The method 500 comprises a step 501 of receiving as an input 101, 102 the picture 101 and a background model image 102. Further, a step 502 of generating a plurality of feature maps 103 of different resolution based on the input 101, 102, wherein the resolution of feature maps 103 is gradually reduced. Further, a step 503 of generating a plurality of activation maps 104 of different resolution based on the plurality of feature maps 103 of different resolution, wherein the resolution of activation maps 104 is gradually increased. Further, a step 504 of outputting a 1 -channel probability map 105 having the same resolution as the picture 101. Each pixel of the output 1 -channel probability map 105 corresponds to a pixel of the picture 101 and indicates a probability that the corresponding pixel of the picture 101 is associated with a foreground object or with a background object.

FIG. 6 shows an example foreground object extraction results from a surveillance video frame (original picture shown top-left of Fig. 6) using the device 100 of the present invention (BackgroundNet, shown top-right of Fig. 6) and two implementations of conventional background subtraction techniques (CNT and MOG2, shown bottom- left and bottom-right respectively in Fig. 6). It can be seen that BackgroundNet provides segmentation results with mush less noise and disconnectivity.

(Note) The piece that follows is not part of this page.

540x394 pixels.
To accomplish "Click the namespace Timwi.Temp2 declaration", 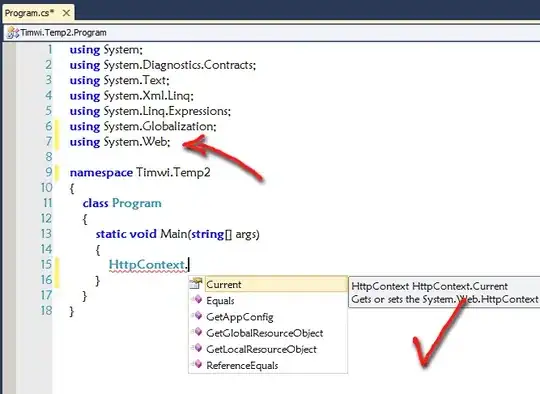I will pos(140,172).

Embodiments of the invention may be implemented in hardware, software or any combination thereof. Embodiments of the invention, e.g. the device and/or the hardware implementation, may be implemented as any of a variety of suitable circuitry, such as one or more microprocessors, digital signal processors (DSPs), application- specific integrated circuits (ASICs), field-programmable gate arrays (FPGAs), discrete logic, hardware, etc, or any combinations thereof. Embodiments may comprise computer program products comprising program code for performing, when implemented on a processor, any of the methods described herein. Further embodiments may comprise at least one memory and at least one processor, which are configured to store and execute program code to perform any of the methods described herein. For example, embodiments may comprise a device configured store instructions for software in a suitable, non-transitory computer-readable storage medium and may execute the instructions in hardware using one or more processors to perform any of the methods described herein.

The present invention has been described in conjunction with various embodiments as examples as well as implementations. However, other variations can be understood and effected by those persons skilled in the art and practicing the claimed invention, from the studies of the drawings, this disclosure and the independent claims. In the claims as well as in the description the word“comprising” does not exclude other elements or steps and the indefinite article“a” or“an” does not exclude a plurality. A single element or other unit may fulfill the functions of several entities or items recited in the claims. The mere fact that certain measures are recited in the mutual different dependent claims does not indicate that a combination of these measures cannot be used in an advantageous implementation.